WHAT THIS TASK INVOLVES:
Please rewrite the stretch of the material from the line containing "This screenshot has width=2576, height=700. In" through the line containing "I want to click on Smudge", changing "home" to "main page" and leaving everything else the same.

((

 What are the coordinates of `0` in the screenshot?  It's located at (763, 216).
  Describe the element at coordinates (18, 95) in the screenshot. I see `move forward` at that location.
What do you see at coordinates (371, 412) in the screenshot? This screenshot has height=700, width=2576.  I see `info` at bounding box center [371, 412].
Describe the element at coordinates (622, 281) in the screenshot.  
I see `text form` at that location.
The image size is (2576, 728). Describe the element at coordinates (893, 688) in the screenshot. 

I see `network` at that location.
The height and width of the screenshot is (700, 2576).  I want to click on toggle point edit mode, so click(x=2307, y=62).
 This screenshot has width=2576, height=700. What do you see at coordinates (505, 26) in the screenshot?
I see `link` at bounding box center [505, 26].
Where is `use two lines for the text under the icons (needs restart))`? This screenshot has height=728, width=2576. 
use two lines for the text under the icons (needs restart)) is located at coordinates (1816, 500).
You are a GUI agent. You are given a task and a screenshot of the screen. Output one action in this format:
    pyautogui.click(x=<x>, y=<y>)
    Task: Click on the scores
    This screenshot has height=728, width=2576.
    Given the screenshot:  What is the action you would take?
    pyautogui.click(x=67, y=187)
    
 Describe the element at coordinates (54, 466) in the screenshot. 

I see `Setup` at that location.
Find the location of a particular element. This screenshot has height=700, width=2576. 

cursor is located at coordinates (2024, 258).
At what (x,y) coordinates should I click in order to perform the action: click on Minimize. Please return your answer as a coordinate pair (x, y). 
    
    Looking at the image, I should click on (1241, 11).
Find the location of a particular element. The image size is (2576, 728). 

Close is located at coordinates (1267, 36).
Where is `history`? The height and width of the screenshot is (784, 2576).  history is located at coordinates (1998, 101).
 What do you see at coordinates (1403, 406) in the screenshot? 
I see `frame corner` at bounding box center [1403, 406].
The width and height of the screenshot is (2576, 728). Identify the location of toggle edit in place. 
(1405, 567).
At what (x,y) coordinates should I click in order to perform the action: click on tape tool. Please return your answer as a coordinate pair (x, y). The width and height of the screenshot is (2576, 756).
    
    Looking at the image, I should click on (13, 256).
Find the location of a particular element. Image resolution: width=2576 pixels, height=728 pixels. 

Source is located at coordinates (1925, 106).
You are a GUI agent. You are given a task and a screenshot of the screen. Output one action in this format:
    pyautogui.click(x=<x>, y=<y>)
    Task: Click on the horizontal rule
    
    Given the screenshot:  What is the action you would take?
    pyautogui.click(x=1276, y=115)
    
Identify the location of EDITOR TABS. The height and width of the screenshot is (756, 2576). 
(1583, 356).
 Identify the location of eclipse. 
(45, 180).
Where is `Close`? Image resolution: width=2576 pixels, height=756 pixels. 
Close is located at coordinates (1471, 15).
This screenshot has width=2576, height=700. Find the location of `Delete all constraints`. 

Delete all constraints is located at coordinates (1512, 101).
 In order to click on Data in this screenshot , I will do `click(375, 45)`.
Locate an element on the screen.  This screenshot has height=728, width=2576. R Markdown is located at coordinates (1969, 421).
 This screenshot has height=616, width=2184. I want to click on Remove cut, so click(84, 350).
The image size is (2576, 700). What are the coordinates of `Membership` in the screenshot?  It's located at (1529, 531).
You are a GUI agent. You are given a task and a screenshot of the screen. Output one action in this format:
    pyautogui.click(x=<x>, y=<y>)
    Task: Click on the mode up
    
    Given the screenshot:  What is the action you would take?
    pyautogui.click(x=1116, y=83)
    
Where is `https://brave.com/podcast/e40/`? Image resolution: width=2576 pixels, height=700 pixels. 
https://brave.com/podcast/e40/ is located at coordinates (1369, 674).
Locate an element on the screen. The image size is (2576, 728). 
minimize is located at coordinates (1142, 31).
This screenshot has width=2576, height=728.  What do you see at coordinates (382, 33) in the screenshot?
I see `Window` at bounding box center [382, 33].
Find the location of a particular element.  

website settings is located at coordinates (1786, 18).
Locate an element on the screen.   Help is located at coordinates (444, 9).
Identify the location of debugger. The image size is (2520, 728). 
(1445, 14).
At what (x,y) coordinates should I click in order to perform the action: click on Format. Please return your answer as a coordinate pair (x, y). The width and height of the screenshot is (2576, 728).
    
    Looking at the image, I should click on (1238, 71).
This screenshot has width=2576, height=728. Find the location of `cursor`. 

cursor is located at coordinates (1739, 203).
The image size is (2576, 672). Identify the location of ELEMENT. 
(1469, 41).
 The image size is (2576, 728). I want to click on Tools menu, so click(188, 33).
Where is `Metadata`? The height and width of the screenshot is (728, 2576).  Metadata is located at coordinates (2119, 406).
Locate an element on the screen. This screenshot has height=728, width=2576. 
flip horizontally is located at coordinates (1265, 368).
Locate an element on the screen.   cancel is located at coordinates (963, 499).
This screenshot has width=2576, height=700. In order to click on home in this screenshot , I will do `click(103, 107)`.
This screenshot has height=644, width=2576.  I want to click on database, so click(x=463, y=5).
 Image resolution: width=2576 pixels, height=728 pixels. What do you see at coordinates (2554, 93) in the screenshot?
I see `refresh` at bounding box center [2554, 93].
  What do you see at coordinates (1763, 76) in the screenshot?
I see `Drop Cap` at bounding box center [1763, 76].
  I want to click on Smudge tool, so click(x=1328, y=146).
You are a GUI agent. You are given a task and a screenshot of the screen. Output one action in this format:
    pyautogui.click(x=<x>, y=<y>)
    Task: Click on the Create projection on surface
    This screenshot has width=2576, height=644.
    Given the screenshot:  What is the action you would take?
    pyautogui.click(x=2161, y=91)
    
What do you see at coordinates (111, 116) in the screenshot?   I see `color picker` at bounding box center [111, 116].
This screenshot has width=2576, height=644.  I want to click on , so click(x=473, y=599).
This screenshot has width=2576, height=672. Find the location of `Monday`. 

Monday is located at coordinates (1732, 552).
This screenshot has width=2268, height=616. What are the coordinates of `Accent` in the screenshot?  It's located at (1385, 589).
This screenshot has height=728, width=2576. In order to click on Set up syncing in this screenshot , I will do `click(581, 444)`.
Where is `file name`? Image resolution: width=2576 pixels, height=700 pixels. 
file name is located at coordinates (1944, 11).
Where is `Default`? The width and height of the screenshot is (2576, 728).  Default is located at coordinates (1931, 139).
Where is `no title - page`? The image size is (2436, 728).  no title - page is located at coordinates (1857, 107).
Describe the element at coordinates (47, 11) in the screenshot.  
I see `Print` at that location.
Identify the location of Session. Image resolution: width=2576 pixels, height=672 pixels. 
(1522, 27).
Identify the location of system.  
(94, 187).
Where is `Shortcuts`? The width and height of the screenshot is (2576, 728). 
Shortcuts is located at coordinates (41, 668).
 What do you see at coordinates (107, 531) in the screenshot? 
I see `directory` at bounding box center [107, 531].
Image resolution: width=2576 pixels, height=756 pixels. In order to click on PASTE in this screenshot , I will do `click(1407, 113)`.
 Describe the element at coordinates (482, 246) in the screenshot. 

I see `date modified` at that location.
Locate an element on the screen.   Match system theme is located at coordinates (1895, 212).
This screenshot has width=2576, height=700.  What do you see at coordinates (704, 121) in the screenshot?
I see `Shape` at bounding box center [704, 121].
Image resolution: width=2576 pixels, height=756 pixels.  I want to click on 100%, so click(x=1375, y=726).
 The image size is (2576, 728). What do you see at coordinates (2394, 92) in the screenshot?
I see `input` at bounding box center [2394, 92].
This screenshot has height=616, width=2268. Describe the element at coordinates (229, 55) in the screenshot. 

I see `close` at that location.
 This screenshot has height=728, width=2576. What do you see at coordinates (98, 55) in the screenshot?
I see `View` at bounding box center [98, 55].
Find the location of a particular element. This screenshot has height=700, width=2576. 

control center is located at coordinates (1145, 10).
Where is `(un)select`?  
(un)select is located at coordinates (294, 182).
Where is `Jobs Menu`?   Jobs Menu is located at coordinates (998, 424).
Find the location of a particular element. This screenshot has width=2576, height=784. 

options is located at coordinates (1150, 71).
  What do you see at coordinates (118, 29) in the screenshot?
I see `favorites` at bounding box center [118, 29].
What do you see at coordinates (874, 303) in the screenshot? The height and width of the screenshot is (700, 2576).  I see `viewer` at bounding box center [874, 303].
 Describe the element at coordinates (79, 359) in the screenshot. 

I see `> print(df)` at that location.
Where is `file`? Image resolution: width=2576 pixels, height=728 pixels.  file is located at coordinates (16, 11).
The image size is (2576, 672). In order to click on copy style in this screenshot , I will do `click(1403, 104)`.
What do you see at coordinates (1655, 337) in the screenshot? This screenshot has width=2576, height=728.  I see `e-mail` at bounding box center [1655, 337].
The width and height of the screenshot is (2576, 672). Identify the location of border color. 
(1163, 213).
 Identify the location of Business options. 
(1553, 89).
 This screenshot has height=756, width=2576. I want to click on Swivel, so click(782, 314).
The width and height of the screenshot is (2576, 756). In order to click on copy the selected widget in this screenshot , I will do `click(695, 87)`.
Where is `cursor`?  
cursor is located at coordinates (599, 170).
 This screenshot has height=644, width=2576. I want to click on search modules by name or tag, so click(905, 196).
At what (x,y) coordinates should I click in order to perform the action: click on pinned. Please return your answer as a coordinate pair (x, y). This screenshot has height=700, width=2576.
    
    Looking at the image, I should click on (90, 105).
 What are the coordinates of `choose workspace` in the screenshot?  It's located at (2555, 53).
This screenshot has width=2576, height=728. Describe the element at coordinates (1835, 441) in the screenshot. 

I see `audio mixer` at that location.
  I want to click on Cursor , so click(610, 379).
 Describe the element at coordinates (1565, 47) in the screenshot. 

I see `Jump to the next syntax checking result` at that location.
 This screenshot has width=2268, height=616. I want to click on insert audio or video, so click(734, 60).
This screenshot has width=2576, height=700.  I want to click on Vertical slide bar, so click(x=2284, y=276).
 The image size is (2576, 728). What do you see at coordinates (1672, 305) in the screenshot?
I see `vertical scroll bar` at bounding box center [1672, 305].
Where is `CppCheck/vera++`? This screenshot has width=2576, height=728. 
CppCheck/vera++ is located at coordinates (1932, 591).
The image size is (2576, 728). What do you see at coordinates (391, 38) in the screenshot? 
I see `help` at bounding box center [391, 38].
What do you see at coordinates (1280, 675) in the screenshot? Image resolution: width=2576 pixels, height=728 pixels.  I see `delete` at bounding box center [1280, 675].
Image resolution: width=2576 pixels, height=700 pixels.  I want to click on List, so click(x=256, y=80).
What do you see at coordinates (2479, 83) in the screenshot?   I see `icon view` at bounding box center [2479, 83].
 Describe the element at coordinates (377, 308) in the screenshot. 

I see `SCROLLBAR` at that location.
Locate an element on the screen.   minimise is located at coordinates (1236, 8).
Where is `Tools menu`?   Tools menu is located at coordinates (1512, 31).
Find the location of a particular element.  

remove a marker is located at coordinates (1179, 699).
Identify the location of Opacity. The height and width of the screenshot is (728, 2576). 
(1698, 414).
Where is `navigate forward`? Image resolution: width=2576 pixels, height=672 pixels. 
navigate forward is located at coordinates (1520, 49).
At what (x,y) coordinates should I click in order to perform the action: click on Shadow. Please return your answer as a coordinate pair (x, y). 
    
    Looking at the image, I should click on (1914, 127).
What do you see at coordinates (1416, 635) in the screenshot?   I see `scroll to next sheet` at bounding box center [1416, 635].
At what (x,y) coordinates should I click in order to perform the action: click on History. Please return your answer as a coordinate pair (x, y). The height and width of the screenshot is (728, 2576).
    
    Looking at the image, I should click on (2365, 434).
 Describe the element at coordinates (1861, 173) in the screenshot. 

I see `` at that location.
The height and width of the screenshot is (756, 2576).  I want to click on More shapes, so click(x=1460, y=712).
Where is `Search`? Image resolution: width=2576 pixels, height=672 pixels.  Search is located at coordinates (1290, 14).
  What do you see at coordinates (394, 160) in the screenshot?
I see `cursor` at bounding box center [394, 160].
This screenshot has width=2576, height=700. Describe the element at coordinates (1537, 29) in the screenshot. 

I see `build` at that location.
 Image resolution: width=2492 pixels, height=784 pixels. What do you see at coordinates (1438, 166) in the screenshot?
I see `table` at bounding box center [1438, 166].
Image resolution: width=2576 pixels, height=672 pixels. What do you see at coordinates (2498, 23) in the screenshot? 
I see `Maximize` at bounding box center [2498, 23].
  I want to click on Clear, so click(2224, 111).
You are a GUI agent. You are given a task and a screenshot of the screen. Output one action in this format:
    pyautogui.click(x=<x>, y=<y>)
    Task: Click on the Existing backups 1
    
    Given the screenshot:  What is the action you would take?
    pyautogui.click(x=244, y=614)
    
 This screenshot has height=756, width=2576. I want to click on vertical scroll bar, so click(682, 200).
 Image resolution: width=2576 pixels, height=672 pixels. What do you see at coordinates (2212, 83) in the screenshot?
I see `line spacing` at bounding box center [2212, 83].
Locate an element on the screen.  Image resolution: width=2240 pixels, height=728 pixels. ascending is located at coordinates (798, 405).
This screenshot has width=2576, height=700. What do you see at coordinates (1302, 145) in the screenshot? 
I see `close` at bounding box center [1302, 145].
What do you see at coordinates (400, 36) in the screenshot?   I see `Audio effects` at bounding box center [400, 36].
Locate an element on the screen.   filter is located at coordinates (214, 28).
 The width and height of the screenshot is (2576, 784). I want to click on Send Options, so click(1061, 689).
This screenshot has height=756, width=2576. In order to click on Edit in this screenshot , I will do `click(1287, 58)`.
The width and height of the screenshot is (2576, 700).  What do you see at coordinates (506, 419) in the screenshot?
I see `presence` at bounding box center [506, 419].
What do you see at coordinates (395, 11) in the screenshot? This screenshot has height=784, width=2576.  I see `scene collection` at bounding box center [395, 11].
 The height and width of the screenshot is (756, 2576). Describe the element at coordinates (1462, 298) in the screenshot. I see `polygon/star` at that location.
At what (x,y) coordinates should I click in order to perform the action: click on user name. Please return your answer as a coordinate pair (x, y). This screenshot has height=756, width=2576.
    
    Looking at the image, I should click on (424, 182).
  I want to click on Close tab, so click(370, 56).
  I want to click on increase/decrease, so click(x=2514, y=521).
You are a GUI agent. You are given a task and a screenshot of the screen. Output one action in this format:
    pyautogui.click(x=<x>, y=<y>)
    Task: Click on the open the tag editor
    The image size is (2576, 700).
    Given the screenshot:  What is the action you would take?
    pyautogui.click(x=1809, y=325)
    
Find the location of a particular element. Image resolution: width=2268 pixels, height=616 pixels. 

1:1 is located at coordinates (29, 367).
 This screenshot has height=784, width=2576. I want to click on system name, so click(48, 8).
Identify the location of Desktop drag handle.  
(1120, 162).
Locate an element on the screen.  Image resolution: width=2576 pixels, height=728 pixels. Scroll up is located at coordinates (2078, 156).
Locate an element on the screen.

))

EXERCISE OUTPUT:
This screenshot has width=2576, height=700. In order to click on main page in this screenshot , I will do `click(103, 107)`.
This screenshot has height=644, width=2576.  I want to click on database, so click(x=463, y=5).
 Image resolution: width=2576 pixels, height=728 pixels. What do you see at coordinates (2554, 93) in the screenshot?
I see `refresh` at bounding box center [2554, 93].
  What do you see at coordinates (1763, 76) in the screenshot?
I see `Drop Cap` at bounding box center [1763, 76].
  I want to click on Smudge tool, so click(x=1328, y=146).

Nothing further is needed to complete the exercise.